Biomarker discovery using the unique lamprey VLR antibodies.
Mammalian monoclonal antibodies are widely used tools in various research disciplines and important reagents for clinical applications. However, structural constraints and the need of the host to maintain tolerance restrict the antibody repertoire. Only recently, the adaptive immune system of the evolutionary distant jawless sea lamprey was identified. Unlike mammalian antibodies, the variable lymphocyte receptor (VLR) antibodies of the sea lamprey are based on beta-sheet forming leucine-rich repeat (LRR) units. They are secreted as decameric complexes assembled by iteration of the same gene product.

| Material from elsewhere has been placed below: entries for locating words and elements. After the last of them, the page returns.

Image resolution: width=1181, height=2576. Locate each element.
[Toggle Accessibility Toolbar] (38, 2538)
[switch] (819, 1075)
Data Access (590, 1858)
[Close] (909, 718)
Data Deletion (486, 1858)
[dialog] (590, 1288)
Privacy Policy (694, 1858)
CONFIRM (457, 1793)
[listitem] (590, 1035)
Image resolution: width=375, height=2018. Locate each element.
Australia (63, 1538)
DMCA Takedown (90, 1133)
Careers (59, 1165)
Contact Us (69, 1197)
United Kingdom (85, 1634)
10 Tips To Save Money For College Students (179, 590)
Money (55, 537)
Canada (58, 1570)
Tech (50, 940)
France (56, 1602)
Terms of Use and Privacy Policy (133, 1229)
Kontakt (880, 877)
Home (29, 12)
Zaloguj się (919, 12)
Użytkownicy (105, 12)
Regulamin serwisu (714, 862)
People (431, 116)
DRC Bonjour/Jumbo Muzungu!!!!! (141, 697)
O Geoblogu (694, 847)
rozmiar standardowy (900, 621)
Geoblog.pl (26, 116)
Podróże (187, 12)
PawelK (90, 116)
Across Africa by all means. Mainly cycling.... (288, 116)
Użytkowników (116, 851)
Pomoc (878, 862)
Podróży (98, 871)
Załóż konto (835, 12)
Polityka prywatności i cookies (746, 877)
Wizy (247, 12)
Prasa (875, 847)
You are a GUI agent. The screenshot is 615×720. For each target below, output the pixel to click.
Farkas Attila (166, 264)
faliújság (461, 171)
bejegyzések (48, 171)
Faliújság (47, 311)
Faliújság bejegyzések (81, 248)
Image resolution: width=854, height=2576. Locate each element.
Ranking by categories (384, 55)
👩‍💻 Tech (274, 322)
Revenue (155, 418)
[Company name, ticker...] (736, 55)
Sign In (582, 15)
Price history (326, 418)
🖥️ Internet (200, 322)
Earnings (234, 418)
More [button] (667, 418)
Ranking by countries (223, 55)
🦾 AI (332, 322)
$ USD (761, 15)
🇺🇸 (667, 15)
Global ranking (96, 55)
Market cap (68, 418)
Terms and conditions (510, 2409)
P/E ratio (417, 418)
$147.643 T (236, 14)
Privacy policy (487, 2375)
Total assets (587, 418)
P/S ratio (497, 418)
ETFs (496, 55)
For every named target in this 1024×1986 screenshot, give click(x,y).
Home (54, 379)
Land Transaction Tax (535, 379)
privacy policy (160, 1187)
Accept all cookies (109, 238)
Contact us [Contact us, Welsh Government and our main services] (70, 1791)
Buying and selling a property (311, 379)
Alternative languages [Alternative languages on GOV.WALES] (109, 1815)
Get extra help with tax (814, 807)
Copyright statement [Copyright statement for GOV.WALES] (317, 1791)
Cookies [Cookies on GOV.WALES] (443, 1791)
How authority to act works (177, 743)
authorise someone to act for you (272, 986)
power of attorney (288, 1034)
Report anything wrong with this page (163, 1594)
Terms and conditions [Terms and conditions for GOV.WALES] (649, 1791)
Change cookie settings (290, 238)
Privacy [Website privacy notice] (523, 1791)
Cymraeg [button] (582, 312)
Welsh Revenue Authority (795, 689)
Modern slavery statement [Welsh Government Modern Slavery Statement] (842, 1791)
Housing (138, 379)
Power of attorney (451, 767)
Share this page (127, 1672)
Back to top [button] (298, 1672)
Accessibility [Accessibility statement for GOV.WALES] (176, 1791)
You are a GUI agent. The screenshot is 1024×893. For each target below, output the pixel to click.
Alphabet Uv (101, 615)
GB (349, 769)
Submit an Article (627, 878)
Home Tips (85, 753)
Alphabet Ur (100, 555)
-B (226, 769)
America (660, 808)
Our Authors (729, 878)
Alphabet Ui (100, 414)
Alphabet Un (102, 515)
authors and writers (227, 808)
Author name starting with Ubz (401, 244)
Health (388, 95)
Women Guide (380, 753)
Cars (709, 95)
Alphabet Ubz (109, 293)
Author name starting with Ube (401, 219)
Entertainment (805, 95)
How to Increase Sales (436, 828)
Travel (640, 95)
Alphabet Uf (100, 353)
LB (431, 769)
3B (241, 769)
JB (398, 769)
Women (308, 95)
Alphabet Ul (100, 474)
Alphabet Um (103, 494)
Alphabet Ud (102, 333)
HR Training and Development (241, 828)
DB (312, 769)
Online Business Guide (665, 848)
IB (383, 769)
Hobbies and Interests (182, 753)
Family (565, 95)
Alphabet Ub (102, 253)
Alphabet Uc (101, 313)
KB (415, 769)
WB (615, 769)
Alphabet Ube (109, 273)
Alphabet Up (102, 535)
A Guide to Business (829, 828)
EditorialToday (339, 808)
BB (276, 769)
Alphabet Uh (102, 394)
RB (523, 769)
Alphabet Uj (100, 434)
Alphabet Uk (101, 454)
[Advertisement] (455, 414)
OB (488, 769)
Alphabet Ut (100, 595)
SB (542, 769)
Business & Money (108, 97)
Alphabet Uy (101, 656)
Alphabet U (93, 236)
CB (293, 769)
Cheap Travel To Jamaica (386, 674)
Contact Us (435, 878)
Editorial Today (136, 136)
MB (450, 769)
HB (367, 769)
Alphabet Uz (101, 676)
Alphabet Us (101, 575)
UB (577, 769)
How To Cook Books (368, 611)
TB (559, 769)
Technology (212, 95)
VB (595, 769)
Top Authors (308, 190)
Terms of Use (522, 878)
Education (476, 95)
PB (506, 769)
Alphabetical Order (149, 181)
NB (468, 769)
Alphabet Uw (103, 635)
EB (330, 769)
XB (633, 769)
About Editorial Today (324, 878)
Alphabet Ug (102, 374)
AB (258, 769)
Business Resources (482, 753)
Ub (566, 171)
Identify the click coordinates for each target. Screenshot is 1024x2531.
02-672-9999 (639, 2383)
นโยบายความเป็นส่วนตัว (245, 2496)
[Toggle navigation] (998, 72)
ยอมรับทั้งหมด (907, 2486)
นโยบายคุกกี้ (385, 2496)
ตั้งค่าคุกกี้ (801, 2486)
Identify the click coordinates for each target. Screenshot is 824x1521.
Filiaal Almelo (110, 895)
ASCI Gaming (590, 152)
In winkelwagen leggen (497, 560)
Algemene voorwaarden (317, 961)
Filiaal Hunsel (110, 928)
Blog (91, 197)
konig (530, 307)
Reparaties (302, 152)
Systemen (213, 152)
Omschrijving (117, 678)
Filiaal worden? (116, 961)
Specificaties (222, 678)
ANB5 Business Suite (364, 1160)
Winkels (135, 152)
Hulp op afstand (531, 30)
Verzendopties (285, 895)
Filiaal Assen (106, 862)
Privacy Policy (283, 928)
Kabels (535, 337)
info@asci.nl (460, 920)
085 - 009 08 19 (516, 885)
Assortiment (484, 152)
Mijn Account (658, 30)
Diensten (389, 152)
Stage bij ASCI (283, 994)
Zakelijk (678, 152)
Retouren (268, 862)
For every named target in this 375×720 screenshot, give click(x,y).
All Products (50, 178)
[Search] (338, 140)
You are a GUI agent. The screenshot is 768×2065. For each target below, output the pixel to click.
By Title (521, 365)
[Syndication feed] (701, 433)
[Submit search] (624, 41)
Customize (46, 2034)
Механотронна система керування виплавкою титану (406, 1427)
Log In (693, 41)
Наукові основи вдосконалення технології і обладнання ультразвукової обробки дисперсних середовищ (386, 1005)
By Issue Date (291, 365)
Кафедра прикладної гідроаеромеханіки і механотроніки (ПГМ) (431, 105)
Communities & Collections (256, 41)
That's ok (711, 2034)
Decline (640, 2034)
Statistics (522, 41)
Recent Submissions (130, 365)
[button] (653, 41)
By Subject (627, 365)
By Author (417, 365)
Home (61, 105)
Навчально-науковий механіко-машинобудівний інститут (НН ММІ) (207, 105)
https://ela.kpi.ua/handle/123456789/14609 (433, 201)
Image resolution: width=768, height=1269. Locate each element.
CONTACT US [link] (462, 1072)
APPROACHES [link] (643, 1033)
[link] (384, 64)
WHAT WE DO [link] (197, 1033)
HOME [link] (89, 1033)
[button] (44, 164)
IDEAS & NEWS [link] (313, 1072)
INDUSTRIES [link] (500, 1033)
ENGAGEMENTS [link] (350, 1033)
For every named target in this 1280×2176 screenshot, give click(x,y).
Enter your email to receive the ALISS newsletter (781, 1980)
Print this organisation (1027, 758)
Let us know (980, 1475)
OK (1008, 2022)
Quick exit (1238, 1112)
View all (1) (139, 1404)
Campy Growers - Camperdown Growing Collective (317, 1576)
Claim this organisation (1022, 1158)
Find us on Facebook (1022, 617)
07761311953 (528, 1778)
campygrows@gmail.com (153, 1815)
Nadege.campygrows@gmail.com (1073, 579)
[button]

VLR antibodies are extremely stable and recognize their antigens in a highly specific manner. The solved structures of monoclonal VLR antibodies complexed to their antigens indicate a mode of antibody/antigen interaction that is distinct from conventional antibody/antigen interactions. Because of the large evolutionary distance of lampreys and the radically different protein architecture, we hypothesize that VLR antibodies may recognize antigens that conventional antibodies cannot detect for structural or tolerogenic reasons.
We are interested in generating monoclonal VLR antibodies to healthy human lymphocyte populations and lymphocytes from malignant disorders. These monoclonal VLR antibodies will be characterized for their binding specificities, for correlation of VLR binding with clinical diagnostic and/or prognostic factors and for the identification of the antigen recognized by the VLR antibodies. Ultimately, we aim to establish VLR antibodies as a new class of research reagents complementing the existing panels of conventional monoclonal antibodies.